> **What the exercise asks**
Please reproduce the line containing "OXITHEAM (27, 2161)" and every line after it in the records below, exactly and with nothing else.
*** Extracted material ***
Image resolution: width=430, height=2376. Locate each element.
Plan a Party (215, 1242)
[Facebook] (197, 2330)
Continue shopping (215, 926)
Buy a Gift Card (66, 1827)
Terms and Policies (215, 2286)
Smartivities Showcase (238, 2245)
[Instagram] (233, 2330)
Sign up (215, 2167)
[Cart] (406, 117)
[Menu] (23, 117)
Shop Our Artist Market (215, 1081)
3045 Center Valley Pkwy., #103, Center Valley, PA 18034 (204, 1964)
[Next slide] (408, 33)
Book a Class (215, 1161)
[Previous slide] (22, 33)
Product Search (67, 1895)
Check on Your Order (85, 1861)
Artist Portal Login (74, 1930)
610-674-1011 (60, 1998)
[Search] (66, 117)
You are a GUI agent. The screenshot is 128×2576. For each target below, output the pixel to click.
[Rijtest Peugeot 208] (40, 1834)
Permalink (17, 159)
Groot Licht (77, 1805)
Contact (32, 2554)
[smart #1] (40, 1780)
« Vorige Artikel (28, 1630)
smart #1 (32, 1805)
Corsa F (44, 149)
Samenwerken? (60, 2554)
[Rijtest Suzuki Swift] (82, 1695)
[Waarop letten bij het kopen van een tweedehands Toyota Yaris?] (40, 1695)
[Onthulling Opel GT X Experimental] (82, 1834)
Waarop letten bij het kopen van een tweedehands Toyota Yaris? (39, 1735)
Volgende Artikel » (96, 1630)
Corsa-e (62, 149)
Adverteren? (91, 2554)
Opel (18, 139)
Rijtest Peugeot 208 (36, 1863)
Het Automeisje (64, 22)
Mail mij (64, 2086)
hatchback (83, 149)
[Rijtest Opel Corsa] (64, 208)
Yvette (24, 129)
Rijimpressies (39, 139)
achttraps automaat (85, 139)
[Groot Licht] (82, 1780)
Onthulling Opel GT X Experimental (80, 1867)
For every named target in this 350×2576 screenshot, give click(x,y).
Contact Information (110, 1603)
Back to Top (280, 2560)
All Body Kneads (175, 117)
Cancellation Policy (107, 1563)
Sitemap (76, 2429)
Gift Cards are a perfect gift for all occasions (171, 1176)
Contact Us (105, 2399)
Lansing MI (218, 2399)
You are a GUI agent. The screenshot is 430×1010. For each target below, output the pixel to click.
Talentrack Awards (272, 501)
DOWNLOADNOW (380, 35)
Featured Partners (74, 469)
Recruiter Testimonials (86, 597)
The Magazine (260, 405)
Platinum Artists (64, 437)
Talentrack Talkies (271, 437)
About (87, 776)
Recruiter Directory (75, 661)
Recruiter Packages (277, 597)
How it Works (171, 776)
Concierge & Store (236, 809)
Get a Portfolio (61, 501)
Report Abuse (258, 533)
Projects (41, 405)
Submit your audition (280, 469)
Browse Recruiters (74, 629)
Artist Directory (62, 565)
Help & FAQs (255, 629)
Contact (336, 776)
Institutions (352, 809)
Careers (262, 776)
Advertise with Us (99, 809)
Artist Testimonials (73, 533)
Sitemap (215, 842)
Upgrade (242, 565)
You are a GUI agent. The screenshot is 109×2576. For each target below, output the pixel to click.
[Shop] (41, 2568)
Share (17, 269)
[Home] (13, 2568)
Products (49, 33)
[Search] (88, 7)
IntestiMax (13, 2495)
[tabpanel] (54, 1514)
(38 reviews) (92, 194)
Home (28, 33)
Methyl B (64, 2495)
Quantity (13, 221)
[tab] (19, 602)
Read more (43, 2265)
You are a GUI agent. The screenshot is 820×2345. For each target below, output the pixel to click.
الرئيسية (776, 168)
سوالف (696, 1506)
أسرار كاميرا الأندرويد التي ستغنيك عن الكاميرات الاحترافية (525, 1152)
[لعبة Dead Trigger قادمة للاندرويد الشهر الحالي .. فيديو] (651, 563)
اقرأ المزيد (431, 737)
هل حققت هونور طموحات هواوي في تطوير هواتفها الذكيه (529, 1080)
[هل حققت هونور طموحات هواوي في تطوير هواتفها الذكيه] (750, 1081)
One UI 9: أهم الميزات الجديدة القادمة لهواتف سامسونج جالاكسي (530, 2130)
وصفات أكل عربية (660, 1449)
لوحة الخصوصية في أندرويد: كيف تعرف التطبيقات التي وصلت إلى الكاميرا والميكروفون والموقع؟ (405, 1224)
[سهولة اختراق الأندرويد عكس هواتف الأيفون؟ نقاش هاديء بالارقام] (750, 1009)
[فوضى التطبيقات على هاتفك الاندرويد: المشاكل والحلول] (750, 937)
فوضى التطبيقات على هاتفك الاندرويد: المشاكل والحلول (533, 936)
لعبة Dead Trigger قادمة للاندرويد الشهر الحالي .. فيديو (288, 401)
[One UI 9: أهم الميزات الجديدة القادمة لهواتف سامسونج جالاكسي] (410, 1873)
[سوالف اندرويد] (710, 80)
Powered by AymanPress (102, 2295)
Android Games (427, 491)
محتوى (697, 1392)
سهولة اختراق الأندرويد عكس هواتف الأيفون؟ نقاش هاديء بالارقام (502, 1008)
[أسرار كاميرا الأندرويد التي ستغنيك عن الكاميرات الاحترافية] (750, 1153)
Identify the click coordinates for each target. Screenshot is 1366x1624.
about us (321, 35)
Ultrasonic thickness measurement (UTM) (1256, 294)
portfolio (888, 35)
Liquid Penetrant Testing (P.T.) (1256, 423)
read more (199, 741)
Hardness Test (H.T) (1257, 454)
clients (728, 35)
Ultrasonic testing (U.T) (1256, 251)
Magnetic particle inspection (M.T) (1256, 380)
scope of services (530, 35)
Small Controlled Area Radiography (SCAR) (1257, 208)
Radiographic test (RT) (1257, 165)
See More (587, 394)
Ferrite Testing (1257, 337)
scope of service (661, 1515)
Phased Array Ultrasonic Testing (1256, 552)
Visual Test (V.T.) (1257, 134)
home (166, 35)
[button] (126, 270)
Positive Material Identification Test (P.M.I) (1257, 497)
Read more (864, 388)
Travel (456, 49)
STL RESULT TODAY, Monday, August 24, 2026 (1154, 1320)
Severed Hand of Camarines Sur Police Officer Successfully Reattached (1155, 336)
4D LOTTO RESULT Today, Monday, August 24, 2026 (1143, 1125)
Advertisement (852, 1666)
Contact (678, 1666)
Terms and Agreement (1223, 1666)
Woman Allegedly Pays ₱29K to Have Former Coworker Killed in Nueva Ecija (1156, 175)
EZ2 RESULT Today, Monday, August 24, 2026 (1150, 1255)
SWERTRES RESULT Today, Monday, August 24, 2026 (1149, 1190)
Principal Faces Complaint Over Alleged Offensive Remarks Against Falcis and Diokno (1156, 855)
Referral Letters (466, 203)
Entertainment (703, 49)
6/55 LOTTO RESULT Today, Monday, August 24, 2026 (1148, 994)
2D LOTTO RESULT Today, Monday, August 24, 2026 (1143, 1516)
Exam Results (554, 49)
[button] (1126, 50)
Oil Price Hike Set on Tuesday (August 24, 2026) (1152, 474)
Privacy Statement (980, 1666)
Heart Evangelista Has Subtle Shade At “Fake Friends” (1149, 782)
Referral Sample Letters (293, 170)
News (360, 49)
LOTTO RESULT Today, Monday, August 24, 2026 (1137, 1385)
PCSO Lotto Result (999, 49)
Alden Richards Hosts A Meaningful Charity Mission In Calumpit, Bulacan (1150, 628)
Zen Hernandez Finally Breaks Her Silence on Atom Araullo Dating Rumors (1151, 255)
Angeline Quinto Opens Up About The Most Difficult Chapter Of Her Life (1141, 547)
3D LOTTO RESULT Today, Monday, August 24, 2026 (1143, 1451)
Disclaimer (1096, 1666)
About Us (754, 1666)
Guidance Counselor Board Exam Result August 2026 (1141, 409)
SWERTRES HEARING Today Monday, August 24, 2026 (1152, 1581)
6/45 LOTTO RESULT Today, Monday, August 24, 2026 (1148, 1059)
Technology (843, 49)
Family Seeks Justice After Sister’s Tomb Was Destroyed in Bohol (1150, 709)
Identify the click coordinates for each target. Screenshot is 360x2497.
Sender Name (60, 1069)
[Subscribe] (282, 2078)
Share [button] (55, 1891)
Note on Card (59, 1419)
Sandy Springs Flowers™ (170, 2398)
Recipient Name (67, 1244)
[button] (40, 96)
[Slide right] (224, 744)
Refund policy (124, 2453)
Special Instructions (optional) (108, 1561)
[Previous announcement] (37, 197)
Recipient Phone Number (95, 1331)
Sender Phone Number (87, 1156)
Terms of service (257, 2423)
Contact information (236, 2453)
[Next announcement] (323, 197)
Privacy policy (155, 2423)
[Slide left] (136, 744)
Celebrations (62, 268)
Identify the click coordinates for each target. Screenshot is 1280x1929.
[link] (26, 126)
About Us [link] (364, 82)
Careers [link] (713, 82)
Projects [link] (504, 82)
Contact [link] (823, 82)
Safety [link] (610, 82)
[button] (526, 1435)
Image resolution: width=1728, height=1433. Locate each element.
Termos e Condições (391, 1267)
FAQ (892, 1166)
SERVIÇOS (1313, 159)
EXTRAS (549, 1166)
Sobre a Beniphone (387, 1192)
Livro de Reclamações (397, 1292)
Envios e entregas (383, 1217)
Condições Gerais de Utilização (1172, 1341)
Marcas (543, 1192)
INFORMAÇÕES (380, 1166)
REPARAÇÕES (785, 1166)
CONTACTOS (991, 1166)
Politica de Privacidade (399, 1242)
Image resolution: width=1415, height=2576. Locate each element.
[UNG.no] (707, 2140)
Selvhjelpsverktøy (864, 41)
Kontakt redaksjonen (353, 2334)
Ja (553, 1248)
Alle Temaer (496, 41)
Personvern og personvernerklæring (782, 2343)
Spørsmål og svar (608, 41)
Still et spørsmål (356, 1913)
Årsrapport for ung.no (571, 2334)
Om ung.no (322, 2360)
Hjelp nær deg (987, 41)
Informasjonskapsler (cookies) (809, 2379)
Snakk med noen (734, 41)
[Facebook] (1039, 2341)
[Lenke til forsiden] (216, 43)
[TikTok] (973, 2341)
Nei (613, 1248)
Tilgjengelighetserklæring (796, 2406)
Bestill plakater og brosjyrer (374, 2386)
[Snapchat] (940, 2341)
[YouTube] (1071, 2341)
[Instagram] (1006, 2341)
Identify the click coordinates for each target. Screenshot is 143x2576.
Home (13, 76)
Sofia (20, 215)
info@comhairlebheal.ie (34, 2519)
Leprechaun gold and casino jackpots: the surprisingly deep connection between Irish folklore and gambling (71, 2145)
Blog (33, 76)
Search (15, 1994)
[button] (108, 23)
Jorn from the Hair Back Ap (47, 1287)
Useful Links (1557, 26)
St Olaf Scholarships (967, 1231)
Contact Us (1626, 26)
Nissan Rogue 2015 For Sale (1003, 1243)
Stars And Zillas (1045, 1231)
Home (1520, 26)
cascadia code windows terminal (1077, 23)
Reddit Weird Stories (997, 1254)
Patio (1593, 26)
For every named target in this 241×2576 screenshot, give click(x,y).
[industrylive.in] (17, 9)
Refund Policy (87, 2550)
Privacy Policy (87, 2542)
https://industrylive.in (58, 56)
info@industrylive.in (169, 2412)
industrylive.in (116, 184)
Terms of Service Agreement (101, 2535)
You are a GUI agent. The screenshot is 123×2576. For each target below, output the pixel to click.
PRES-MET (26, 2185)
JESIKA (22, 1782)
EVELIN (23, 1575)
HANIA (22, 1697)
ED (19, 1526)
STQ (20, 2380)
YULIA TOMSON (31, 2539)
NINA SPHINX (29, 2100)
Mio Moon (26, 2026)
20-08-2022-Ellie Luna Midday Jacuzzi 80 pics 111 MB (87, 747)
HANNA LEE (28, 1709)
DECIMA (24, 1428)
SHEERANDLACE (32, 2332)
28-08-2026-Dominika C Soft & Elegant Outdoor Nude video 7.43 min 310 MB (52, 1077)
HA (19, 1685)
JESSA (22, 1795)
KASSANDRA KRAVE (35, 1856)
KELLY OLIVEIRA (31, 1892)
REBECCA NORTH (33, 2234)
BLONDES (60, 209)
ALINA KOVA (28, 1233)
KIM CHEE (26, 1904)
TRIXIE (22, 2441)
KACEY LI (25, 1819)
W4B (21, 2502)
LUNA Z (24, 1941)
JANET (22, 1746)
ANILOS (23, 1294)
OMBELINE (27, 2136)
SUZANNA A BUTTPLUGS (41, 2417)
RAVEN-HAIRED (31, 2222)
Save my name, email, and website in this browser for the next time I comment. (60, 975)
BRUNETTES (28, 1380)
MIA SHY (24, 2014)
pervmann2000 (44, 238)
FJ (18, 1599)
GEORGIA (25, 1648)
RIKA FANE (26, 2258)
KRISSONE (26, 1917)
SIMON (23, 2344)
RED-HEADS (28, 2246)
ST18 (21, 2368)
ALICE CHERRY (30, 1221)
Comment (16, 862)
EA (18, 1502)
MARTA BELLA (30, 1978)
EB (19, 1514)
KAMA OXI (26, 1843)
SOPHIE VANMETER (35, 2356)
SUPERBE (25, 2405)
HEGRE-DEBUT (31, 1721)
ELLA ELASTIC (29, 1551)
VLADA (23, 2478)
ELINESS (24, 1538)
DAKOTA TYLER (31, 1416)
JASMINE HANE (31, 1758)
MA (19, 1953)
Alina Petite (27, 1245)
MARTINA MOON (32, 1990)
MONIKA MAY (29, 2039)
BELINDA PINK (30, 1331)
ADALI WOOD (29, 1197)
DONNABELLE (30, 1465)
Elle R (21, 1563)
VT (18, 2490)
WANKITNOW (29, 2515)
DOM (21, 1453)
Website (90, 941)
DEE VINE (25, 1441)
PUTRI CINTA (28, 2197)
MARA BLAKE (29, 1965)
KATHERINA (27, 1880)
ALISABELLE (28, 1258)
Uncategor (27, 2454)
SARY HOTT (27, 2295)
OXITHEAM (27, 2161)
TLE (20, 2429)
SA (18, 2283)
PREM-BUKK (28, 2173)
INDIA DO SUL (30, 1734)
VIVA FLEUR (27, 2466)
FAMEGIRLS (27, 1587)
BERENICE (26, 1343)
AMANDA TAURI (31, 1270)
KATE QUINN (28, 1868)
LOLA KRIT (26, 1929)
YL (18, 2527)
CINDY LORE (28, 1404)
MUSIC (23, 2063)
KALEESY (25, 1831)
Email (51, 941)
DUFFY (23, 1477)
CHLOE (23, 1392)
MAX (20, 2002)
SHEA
*** End of Extracted material ***
> **Result**
OXITHEAM (27, 2161)
TLE (20, 2429)
SA (18, 2283)
PREM-BUKK (28, 2173)
INDIA DO SUL (30, 1734)
VIVA FLEUR (27, 2466)
FAMEGIRLS (27, 1587)
BERENICE (26, 1343)
AMANDA TAURI (31, 1270)
KATE QUINN (28, 1868)
LOLA KRIT (26, 1929)
YL (18, 2527)
CINDY LORE (28, 1404)
MUSIC (23, 2063)
KALEESY (25, 1831)
Email (51, 941)
DUFFY (23, 1477)
CHLOE (23, 1392)
MAX (20, 2002)
SHEA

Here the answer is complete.